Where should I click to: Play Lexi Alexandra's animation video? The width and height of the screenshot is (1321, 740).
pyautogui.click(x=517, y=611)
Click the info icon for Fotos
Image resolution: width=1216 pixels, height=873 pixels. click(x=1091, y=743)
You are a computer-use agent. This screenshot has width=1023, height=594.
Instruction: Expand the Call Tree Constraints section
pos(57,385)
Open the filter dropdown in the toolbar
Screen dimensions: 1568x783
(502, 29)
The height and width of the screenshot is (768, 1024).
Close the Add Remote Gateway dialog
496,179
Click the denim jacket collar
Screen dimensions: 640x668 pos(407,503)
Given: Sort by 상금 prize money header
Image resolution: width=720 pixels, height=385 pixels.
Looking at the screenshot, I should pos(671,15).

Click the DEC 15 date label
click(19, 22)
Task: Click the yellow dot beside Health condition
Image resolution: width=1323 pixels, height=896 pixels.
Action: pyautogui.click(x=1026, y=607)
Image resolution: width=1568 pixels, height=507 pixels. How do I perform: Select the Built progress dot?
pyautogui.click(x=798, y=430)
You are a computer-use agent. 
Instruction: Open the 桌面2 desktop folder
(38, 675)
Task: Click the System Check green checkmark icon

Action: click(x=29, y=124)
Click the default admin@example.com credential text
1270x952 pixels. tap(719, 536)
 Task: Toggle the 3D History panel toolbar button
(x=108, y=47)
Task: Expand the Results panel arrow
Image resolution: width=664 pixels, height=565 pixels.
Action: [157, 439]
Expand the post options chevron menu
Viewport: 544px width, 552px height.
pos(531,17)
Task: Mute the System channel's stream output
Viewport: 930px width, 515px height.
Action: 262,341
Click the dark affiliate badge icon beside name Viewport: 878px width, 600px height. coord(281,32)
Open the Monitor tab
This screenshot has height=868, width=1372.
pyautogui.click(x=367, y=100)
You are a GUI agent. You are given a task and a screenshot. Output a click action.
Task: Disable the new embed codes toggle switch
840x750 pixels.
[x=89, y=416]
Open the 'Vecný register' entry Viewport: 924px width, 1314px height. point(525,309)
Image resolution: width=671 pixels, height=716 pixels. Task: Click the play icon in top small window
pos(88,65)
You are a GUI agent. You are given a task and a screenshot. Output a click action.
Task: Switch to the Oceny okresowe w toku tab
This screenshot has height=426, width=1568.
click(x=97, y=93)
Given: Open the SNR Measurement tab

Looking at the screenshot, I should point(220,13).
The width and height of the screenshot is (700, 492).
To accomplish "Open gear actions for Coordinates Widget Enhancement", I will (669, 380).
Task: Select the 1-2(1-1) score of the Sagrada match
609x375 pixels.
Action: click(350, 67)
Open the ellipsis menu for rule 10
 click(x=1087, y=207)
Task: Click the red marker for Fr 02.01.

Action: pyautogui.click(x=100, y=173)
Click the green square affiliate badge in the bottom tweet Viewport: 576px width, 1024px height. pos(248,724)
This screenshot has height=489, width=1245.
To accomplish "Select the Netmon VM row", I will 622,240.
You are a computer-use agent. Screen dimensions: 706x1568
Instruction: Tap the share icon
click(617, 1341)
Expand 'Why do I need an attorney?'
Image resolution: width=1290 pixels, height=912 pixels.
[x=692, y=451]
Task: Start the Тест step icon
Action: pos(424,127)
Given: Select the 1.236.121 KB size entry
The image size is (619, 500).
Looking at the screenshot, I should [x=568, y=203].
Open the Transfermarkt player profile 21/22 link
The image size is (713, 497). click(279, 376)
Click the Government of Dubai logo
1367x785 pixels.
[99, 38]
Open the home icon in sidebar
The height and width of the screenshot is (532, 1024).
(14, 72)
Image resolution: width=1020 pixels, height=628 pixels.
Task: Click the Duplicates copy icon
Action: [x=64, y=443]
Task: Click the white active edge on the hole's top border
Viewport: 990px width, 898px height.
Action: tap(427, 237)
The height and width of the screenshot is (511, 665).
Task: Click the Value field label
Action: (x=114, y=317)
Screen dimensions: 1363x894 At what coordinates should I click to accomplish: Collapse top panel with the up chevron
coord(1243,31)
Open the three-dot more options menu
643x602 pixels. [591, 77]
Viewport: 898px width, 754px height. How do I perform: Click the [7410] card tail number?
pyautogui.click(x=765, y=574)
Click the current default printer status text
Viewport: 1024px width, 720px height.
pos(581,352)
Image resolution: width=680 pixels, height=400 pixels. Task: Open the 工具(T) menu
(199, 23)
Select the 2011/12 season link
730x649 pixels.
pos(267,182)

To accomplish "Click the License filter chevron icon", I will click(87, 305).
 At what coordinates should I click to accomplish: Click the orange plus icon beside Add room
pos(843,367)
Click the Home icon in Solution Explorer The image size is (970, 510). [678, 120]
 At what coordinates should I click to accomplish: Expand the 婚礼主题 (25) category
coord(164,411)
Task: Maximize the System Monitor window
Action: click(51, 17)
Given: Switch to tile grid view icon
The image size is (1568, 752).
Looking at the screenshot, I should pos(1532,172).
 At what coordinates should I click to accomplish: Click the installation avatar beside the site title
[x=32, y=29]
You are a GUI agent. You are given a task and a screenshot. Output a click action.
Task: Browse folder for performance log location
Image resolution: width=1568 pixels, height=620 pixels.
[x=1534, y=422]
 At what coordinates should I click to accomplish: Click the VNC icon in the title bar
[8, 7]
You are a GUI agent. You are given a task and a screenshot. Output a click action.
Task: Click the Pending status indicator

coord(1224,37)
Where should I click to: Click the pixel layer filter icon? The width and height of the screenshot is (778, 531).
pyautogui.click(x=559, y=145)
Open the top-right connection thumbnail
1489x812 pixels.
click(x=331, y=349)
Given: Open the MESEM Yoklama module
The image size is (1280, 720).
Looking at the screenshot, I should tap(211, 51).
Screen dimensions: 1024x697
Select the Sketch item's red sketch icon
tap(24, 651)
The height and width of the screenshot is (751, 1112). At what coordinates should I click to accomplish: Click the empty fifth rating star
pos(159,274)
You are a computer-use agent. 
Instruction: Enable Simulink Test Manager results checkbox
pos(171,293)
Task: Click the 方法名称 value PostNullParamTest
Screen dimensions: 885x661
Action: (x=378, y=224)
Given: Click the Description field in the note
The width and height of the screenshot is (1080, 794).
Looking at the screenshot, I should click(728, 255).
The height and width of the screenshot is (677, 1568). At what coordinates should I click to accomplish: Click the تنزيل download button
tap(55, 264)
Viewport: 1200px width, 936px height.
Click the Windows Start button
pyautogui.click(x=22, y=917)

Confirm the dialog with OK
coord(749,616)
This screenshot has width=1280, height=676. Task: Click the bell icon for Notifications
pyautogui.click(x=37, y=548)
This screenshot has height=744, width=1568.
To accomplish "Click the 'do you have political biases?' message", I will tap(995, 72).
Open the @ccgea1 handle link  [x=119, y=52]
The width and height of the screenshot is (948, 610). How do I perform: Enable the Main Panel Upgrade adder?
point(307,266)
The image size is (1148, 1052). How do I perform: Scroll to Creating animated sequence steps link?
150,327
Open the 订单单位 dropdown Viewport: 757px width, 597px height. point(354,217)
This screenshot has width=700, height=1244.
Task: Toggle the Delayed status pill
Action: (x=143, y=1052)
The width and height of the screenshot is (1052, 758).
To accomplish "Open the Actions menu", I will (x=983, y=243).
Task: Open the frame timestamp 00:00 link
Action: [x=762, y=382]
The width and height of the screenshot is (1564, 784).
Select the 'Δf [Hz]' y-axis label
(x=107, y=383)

**EXERCISE DESCRIPTION:**
Could you reproduce every record above exactly as it appears?

**EXERCISE OUTPUT:**
Where should I click to: Play Lexi Alexandra's animation video? The width and height of the screenshot is (1321, 740).
pyautogui.click(x=517, y=611)
Click the info icon for Fotos
Image resolution: width=1216 pixels, height=873 pixels. click(x=1091, y=743)
You are a computer-use agent. This screenshot has width=1023, height=594.
Instruction: Expand the Call Tree Constraints section
pos(57,385)
Open the filter dropdown in the toolbar
Screen dimensions: 1568x783
(502, 29)
The height and width of the screenshot is (768, 1024).
Close the Add Remote Gateway dialog
496,179
Click the denim jacket collar
Screen dimensions: 640x668 pos(407,503)
Given: Sort by 상금 prize money header
Image resolution: width=720 pixels, height=385 pixels.
Looking at the screenshot, I should pos(671,15).

Click the DEC 15 date label
click(19, 22)
Task: Click the yellow dot beside Health condition
Image resolution: width=1323 pixels, height=896 pixels.
Action: pyautogui.click(x=1026, y=607)
Image resolution: width=1568 pixels, height=507 pixels. How do I perform: Select the Built progress dot?
pyautogui.click(x=798, y=430)
You are a computer-use agent. 
Instruction: Open the 桌面2 desktop folder
(38, 675)
Task: Click the System Check green checkmark icon

Action: click(x=29, y=124)
Click the default admin@example.com credential text
1270x952 pixels. tap(719, 536)
 Task: Toggle the 3D History panel toolbar button
(x=108, y=47)
Task: Expand the Results panel arrow
Image resolution: width=664 pixels, height=565 pixels.
Action: [157, 439]
Expand the post options chevron menu
Viewport: 544px width, 552px height.
pos(531,17)
Task: Mute the System channel's stream output
Viewport: 930px width, 515px height.
Action: 262,341
Click the dark affiliate badge icon beside name Viewport: 878px width, 600px height. coord(281,32)
Open the Monitor tab
This screenshot has height=868, width=1372.
pyautogui.click(x=367, y=100)
You are a GUI agent. You are given a task and a screenshot. Output a click action.
Task: Disable the new embed codes toggle switch
840x750 pixels.
[x=89, y=416]
Open the 'Vecný register' entry Viewport: 924px width, 1314px height. point(525,309)
Image resolution: width=671 pixels, height=716 pixels. Task: Click the play icon in top small window
pos(88,65)
You are a GUI agent. You are given a task and a screenshot. Output a click action.
Task: Switch to the Oceny okresowe w toku tab
This screenshot has height=426, width=1568.
click(x=97, y=93)
Given: Open the SNR Measurement tab

Looking at the screenshot, I should point(220,13).
The width and height of the screenshot is (700, 492).
To accomplish "Open gear actions for Coordinates Widget Enhancement", I will (669, 380).
Task: Select the 1-2(1-1) score of the Sagrada match
609x375 pixels.
Action: click(350, 67)
Open the ellipsis menu for rule 10
 click(x=1087, y=207)
Task: Click the red marker for Fr 02.01.

Action: pyautogui.click(x=100, y=173)
Click the green square affiliate badge in the bottom tweet Viewport: 576px width, 1024px height. pos(248,724)
This screenshot has height=489, width=1245.
To accomplish "Select the Netmon VM row", I will 622,240.
You are a computer-use agent. Screen dimensions: 706x1568
Instruction: Tap the share icon
click(617, 1341)
Expand 'Why do I need an attorney?'
Image resolution: width=1290 pixels, height=912 pixels.
[x=692, y=451]
Task: Start the Тест step icon
Action: pos(424,127)
Given: Select the 1.236.121 KB size entry
The image size is (619, 500).
Looking at the screenshot, I should [x=568, y=203].
Open the Transfermarkt player profile 21/22 link
The image size is (713, 497). click(279, 376)
Click the Government of Dubai logo
1367x785 pixels.
[99, 38]
Open the home icon in sidebar
The height and width of the screenshot is (532, 1024).
(14, 72)
Image resolution: width=1020 pixels, height=628 pixels.
Task: Click the Duplicates copy icon
Action: [x=64, y=443]
Task: Click the white active edge on the hole's top border
Viewport: 990px width, 898px height.
Action: tap(427, 237)
The height and width of the screenshot is (511, 665).
Task: Click the Value field label
Action: (x=114, y=317)
Screen dimensions: 1363x894 At what coordinates should I click to accomplish: Collapse top panel with the up chevron
coord(1243,31)
Open the three-dot more options menu
643x602 pixels. [591, 77]
Viewport: 898px width, 754px height. How do I perform: Click the [7410] card tail number?
pyautogui.click(x=765, y=574)
Click the current default printer status text
Viewport: 1024px width, 720px height.
pos(581,352)
Image resolution: width=680 pixels, height=400 pixels. Task: Open the 工具(T) menu
(199, 23)
Select the 2011/12 season link
730x649 pixels.
pos(267,182)

To accomplish "Click the License filter chevron icon", I will click(87, 305).
 At what coordinates should I click to accomplish: Click the orange plus icon beside Add room
pos(843,367)
Click the Home icon in Solution Explorer The image size is (970, 510). [678, 120]
 At what coordinates should I click to accomplish: Expand the 婚礼主题 (25) category
coord(164,411)
Task: Maximize the System Monitor window
Action: click(51, 17)
Given: Switch to tile grid view icon
The image size is (1568, 752).
Looking at the screenshot, I should pos(1532,172).
 At what coordinates should I click to accomplish: Click the installation avatar beside the site title
[x=32, y=29]
You are a GUI agent. You are given a task and a screenshot. Output a click action.
Task: Browse folder for performance log location
Image resolution: width=1568 pixels, height=620 pixels.
[x=1534, y=422]
 At what coordinates should I click to accomplish: Click the VNC icon in the title bar
[8, 7]
You are a GUI agent. You are given a task and a screenshot. Output a click action.
Task: Click the Pending status indicator

coord(1224,37)
Where should I click to: Click the pixel layer filter icon? The width and height of the screenshot is (778, 531).
pyautogui.click(x=559, y=145)
Open the top-right connection thumbnail
1489x812 pixels.
click(x=331, y=349)
Given: Open the MESEM Yoklama module
The image size is (1280, 720).
Looking at the screenshot, I should tap(211, 51).
Screen dimensions: 1024x697
Select the Sketch item's red sketch icon
tap(24, 651)
The height and width of the screenshot is (751, 1112). At what coordinates should I click to accomplish: Click the empty fifth rating star
pos(159,274)
You are a computer-use agent. 
Instruction: Enable Simulink Test Manager results checkbox
pos(171,293)
Task: Click the 方法名称 value PostNullParamTest
Screen dimensions: 885x661
Action: (x=378, y=224)
Given: Click the Description field in the note
The width and height of the screenshot is (1080, 794).
Looking at the screenshot, I should click(728, 255).
The height and width of the screenshot is (677, 1568). At what coordinates should I click to accomplish: Click the تنزيل download button
tap(55, 264)
Viewport: 1200px width, 936px height.
Click the Windows Start button
pyautogui.click(x=22, y=917)

Confirm the dialog with OK
coord(749,616)
This screenshot has width=1280, height=676. Task: Click the bell icon for Notifications
pyautogui.click(x=37, y=548)
This screenshot has height=744, width=1568.
To accomplish "Click the 'do you have political biases?' message", I will tap(995, 72).
Open the @ccgea1 handle link  [x=119, y=52]
The width and height of the screenshot is (948, 610). How do I perform: Enable the Main Panel Upgrade adder?
point(307,266)
The image size is (1148, 1052). How do I perform: Scroll to Creating animated sequence steps link?
150,327
Open the 订单单位 dropdown Viewport: 757px width, 597px height. point(354,217)
This screenshot has width=700, height=1244.
Task: Toggle the Delayed status pill
Action: (x=143, y=1052)
The width and height of the screenshot is (1052, 758).
To accomplish "Open the Actions menu", I will (x=983, y=243).
Task: Open the frame timestamp 00:00 link
Action: [x=762, y=382]
The width and height of the screenshot is (1564, 784).
Select the 'Δf [Hz]' y-axis label
(x=107, y=383)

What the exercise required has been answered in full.